Because defendant did not object to this purported error in the jury instructions at trial, we review this contention only for plain error. To constitute plain error, a faulty instruction must have "so undermined the fundamental fairness of the trial that it casts serious doubt on the reliability of the verdict." People v. Roy, 948 P.2d 99, 102 (Colo.App. 1997).
Although defendant argues that this error is structural error, we reject that argument. To constitute structural error, an erroneous jury instruction must functionally have the effect of directing a verdict as to an element of the charged offense.People v. Vance, supra. Where a purportedly incorrect instruction might be construed by a reasonable jury to omit a material element, plain error analysis is proper when the defendant does not object to the instruction at trial. People v. Price, supra.
The word "deception" is not defined in § 18-4-401, C.R.S. 1998, in the criminal code generally, or in the jury instructions. Thus, we apply its ordinary meaning to ascertain the General Assembly's intent in adopting the statute. See People v. Veloz, 946 P.2d 525 (Colo.App. 1997).

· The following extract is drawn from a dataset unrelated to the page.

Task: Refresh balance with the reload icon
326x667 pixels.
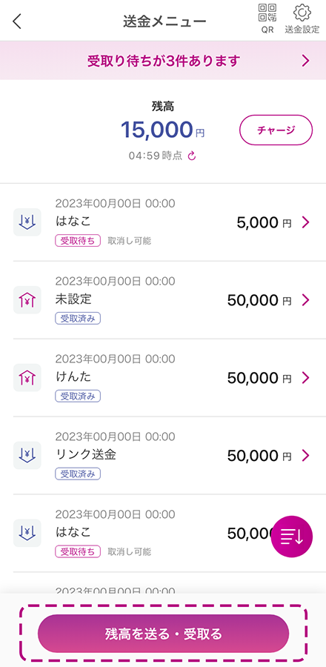Action: [x=192, y=156]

Black's Law Dictionary 406 (6th ed. 1990) defines "deception" as the "act of deceiving; intentional misleading by falsehood spoken or acted" and as synonymous with "fraud." According toWebster's Third New International Dictionary 585 (1981), "deception" is "the act of deceiving, cheating, hoodwinking, misleading, or deluding" and is also synonymous with "fraud."
"Fraud" is defined as "an intentional perversion of truth for the purpose of inducing another in reliance upon it to part with some valuable thing belonging to him," Black's Law Dictionary 660 (6th ed. 1990), or as "an intentional misrepresentation, concealment, or nondisclosure for the purpose of inducing another in reliance upon it to part with some valuable thing belonging to him." Webster's Third New International Dictionary 904 (1981).

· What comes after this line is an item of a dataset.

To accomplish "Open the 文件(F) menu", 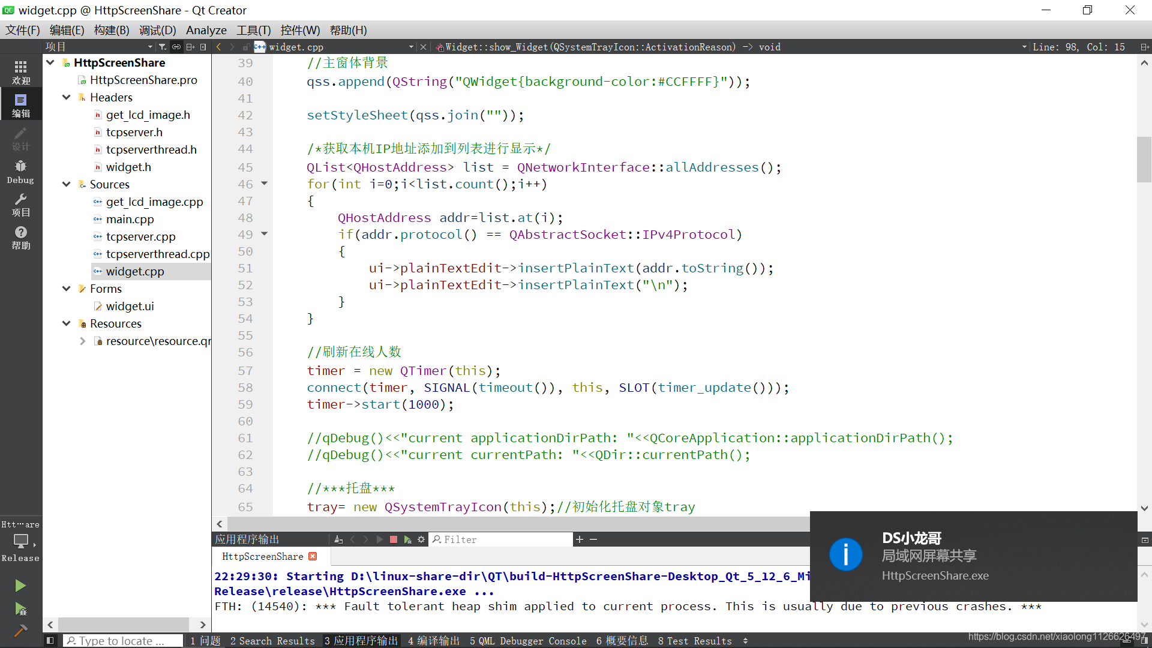I will [22, 30].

In all the relevant definitions of "deception," there is an element of intentional misrepresentation with the purpose of misleading, and thus, instructing the jury that defendant's deception must be knowing would be entirely redundant and unnecessary.
Hence, we perceive no error in the instruction given to the jury.
V.
Defendant next contends that the prosecution made an improper closing argument that constitutes plain error. We disagree.
Alleged prosecutorial misconduct that is not objected to at trial is reviewed only for plain error. Harris v. People, 888 P.2d 259 (Colo. 1995). "Unless a prosecutor's misconduct is flagrant or `glaringly or tremendously' improper, it is not plain error . . . ." People v. Constant, 645 P.2d 843, 847 (Colo. 1982).
Defendant complains of five specific instances of alleged misconduct during the prosecution's closing arguments but did not object to any of them at trial. Our review of the record reveals that, while the prosecutor did commit some minor misconduct in some of the instances complained of, none of the misconduct standing alone, nor all of it in combination, was flagrant or glaringly or tremendously improper, and thus it does not constitute plain error. See People v. Constant, supra.
VI.
Defendant next contends that he is entitled to a remand for the trial court to conduct an extended proportionality review of the sentence imposed. However, because this issue was not raised in the trial court, we decline to consider it on appeal. People v. Cagle, 751 P.2d 614 (Colo. 1988) (constitutional issues not raised in the trial court will not be considered when raised for the first time on appeal).
The judgment is affirmed.
JUDGE CRISWELL and JUDGE CASEBOLT concur.